**TAREFA:**
De acordo com o texto sobre a imigração japonesa, abaixo, por que é nítida a proximidade do Brasil com expressões culturais japonesas? Explique em uma a três frases.

**TRECHO DO TEXTO:**
Nesses 113 anos de comemorações da imigração japonesa, discursos sobre a cultura japonesa ganharam uma atenção considerável. Com o Brasil sendo um dos maiores detentores da comunidade japonesa fora do arquipélago, é nítida a proximidade do país com expressões culturais japonesas. Grande parte das cidades colonizadas pelos japoneses preservam até hoje história e cultura nipônicas, com isso, o campo arquitetônico passou a ser consolidado principalmente por meio de construções que representassem os aspectos políticos e sociais da imigração japonesa atrelados a novas tecnologias e formas de construção.
Frabrizio Rosatti atribue a esse intercâmbio de culturas elaborado pelos imigrantes o estilo Wayou Settyu Youshiki (estilo eclético oriental-ocidental), desenvolvido na segunda metade do século XIX, época marcada pela influência social e política da Restauração Meiji. Este termo surge inicialmente através do livro “A filosofia da simbiose”, do arquiteto Kisho Kurokawa, que afirmava que o estilo trazia o dinamismo e a beleza por meio da simbiose, isto é, procurava reconhecer o caráter e cultura um do outro, mas que ainda buscava, por meio da competição, confronto e crítica.

Registros de localização de elementos:
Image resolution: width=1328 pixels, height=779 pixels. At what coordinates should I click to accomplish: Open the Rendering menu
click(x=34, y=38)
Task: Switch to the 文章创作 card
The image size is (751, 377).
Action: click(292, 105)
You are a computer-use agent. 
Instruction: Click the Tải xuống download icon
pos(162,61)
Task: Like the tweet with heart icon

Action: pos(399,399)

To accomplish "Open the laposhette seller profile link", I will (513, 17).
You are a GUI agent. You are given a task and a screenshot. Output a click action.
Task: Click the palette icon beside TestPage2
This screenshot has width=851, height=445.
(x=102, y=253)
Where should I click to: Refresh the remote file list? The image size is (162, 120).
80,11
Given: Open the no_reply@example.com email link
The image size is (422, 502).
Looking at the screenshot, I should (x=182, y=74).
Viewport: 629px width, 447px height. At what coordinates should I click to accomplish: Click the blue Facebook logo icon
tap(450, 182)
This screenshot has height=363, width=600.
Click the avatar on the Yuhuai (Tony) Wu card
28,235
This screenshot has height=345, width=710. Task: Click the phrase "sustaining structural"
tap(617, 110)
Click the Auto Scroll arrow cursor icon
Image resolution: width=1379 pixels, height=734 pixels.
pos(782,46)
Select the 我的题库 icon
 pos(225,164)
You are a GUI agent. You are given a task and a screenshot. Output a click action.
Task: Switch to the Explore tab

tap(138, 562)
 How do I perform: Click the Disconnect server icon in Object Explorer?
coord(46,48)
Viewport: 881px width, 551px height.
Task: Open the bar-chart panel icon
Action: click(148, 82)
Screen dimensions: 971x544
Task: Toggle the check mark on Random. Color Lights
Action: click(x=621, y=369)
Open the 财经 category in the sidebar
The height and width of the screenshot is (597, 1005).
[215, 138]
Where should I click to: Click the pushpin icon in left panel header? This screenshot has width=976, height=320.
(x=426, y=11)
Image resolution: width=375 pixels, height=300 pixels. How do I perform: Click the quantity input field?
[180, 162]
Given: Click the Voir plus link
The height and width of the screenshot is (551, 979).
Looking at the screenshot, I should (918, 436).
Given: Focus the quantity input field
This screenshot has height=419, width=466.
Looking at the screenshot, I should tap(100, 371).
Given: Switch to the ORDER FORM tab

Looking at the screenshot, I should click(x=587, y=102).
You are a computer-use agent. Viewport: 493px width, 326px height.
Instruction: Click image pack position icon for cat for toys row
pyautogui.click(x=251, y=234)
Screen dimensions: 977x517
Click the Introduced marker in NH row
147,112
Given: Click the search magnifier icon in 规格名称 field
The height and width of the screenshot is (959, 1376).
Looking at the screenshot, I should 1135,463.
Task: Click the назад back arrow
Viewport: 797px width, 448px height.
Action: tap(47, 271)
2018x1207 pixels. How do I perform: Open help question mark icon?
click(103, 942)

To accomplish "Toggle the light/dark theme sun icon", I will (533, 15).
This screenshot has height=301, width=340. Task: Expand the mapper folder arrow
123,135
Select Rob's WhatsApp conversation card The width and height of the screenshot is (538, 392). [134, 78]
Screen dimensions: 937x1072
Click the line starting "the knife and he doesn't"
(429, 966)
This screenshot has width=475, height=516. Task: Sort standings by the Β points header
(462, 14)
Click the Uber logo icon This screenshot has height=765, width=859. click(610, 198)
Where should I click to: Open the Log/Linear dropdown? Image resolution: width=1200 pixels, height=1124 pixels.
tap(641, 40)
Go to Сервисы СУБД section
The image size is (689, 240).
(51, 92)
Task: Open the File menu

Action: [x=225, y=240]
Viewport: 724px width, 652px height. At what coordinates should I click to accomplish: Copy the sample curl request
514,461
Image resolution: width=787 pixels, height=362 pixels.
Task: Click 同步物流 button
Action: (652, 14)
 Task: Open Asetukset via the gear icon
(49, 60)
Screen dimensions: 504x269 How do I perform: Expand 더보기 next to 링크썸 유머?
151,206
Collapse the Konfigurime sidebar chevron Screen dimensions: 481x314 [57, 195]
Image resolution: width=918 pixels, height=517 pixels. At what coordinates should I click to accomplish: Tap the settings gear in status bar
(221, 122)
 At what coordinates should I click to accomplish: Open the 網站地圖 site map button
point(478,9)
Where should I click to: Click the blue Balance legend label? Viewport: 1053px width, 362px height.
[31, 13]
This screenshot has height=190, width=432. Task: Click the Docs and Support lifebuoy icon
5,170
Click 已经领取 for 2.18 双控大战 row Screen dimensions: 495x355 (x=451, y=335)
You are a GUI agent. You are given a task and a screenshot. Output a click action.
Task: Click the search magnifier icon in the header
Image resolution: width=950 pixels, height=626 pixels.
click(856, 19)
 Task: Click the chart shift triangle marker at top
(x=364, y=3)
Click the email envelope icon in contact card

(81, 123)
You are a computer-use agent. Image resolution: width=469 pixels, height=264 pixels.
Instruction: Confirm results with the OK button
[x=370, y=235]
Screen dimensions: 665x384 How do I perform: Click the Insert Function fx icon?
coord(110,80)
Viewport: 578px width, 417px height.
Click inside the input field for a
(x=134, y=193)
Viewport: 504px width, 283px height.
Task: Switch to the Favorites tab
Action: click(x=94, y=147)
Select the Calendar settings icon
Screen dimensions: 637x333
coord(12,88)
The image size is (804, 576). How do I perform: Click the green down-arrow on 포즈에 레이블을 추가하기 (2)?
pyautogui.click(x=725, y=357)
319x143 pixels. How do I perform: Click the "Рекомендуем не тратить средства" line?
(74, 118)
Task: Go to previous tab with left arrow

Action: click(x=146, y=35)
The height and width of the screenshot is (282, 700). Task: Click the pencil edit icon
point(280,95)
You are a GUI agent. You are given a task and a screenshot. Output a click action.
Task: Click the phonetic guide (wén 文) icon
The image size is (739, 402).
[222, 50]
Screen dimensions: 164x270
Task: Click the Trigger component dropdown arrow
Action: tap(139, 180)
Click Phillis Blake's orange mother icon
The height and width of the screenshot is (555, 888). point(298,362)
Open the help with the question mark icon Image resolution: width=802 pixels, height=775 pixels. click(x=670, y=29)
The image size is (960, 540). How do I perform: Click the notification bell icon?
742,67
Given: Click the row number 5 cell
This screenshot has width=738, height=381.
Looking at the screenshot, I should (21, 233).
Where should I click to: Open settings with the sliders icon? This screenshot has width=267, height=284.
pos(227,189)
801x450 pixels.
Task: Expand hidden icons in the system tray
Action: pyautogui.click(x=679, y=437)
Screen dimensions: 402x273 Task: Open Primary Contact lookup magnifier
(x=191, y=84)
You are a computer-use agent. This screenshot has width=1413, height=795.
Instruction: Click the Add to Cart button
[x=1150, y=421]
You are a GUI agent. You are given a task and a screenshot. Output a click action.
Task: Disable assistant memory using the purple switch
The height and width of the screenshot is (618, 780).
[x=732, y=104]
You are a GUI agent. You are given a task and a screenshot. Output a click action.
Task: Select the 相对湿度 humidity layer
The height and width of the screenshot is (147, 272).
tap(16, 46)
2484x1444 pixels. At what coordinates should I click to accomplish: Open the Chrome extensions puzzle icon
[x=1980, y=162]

**RESPOSTA:**
Essa proximidade é nítida porque o Brasil é um dos maiores detentores da comunidade japonesa fora do arquipélago.